### 节选文本
* * * *
1—第1组引物;2—第2组引物。图1 2组引物扩增曲线Fig.1 Amplification curve of two sets of primers
2.1.2 引物浓度优化分析
引物浓度优化结果如图2所示。引物、探针浓度为0.2 μmol/L时,扩增曲线不明显;引物、探针浓度为1.0 μmol/L时,由于引物浓度大,抑制扩增,扩增开始较晚,达到平台期也较晚;引物、探针浓度为0.4、0.6、0.8 μmol/L时,扩增开始较早,扩增结束时都达到了平台期,扩增曲线呈现明显的S型,扩增效率都符合要求,0.8 μmol/L浓度时达到平台期稍晚,扩增效率不如0.4、0.6 μmol/L浓度。综合考虑试剂节约和扩增效率,PCR反应体系中引物和探针浓度选择0.4 μmol/L。
1—0.2 μmol/L;2—0.4 μmol/L;3—0.6 μmol/L;4—0.8 μmol/L;5—1.0 μmol/L。图2 引物与探针各终浓度时扩增曲线Fig.2 Amplification curve of primers and probes at different final concentrations
2.1.3 模板量优化分析
扩增体系中模板量不同,结果差异很大,如图3所示。当模板量为1 μL时,扩增效果最差,最先扩增出峰的模板上样量为2 μL,其次是3、4、5 μL,在该 4个模板量条件下扩增效果都符合要求,而模板量为2 μL的扩增效率明显更高,因此本方法扩增体系设定模板上样量为2 μL。
* * * *
### 任务说明
**a.** 把节选文本中从“1—第1组引物;2—第2组引物。图1 2组引物扩增曲线Fig.1 Amplification”一直到“4个模板量条件下扩增效果都符合要求,而模板量为2 μL的扩增效率明显更高,因此本方法扩增体系设定模板上样量为2 μL。”的这段文字原样输出。
**b.** 按照节选文本,PCR反应体系中的引物和探针浓度最后选了多少?

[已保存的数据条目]
* * * *
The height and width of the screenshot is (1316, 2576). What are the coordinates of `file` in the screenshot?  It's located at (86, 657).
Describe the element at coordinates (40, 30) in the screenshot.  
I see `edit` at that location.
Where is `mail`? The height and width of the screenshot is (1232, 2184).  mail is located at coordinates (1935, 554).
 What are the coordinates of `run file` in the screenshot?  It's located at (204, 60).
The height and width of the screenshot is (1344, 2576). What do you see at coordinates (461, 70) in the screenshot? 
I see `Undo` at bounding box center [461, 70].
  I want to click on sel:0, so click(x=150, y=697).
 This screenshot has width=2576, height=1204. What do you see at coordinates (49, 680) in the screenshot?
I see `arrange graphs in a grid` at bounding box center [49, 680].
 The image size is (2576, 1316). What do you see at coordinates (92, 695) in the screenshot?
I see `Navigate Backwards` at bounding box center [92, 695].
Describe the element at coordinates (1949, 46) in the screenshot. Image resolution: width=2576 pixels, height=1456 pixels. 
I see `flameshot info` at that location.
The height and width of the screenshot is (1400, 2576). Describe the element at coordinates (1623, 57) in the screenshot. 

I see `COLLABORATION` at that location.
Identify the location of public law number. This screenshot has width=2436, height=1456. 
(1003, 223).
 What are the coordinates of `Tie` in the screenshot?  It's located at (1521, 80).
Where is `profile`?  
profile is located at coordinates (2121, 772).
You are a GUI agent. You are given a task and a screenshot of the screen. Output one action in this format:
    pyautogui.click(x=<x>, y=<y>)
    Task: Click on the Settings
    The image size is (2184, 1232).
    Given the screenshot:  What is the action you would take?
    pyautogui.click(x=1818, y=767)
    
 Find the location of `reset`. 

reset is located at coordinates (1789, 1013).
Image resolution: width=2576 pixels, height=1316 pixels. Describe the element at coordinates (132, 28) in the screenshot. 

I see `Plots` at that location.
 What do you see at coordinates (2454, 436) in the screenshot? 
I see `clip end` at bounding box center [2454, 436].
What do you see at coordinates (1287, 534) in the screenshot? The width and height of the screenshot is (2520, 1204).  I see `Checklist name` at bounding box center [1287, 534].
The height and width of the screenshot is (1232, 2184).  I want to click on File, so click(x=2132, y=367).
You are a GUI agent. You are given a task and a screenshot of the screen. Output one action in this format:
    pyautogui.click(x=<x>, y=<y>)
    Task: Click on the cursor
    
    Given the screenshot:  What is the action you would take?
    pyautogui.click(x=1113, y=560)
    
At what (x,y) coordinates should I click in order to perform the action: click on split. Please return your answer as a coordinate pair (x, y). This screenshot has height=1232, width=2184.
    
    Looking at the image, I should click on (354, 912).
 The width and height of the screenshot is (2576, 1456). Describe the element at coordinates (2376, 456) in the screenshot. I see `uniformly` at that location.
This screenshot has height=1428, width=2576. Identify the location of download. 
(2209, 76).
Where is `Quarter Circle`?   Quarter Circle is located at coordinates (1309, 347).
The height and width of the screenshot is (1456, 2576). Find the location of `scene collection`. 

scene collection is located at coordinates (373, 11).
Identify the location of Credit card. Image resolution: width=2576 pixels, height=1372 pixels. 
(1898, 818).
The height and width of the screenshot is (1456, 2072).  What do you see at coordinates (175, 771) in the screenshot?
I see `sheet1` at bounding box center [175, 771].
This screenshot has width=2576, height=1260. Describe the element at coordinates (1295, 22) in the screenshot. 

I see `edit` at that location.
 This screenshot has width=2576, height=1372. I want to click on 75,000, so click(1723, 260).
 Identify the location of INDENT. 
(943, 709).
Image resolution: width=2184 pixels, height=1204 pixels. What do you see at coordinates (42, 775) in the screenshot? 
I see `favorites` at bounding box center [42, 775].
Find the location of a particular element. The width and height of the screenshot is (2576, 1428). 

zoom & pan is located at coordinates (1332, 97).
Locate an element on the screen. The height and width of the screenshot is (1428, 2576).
* * * *
### 参考答案
**a.**
1—第1组引物;2—第2组引物。图1 2组引物扩增曲线Fig.1 Amplification curve of two sets of primers
2.1.2 引物浓度优化分析
引物浓度优化结果如图2所示。引物、探针浓度为0.2 μmol/L时,扩增曲线不明显;引物、探针浓度为1.0 μmol/L时,由于引物浓度大,抑制扩增,扩增开始较晚,达到平台期也较晚;引物、探针浓度为0.4、0.6、0.8 μmol/L时,扩增开始较早,扩增结束时都达到了平台期,扩增曲线呈现明显的S型,扩增效率都符合要求,0.8 μmol/L浓度时达到平台期稍晚,扩增效率不如0.4、0.6 μmol/L浓度。综合考虑试剂节约和扩增效率,PCR反应体系中引物和探针浓度选择0.4 μmol/L。
1—0.2 μmol/L;2—0.4 μmol/L;3—0.6 μmol/L;4—0.8 μmol/L;5—1.0 μmol/L。图2 引物与探针各终浓度时扩增曲线Fig.2 Amplification curve of primers and probes at different final concentrations
2.1.3 模板量优化分析
扩增体系中模板量不同,结果差异很大,如图3所示。当模板量为1 μL时,扩增效果最差,最先扩增出峰的模板上样量为2 μL,其次是3、4、5 μL,在该 4个模板量条件下扩增效果都符合要求,而模板量为2 μL的扩增效率明显更高,因此本方法扩增体系设定模板上样量为2 μL。

**b.** 引物和探针浓度选定为0.4 μmol/L。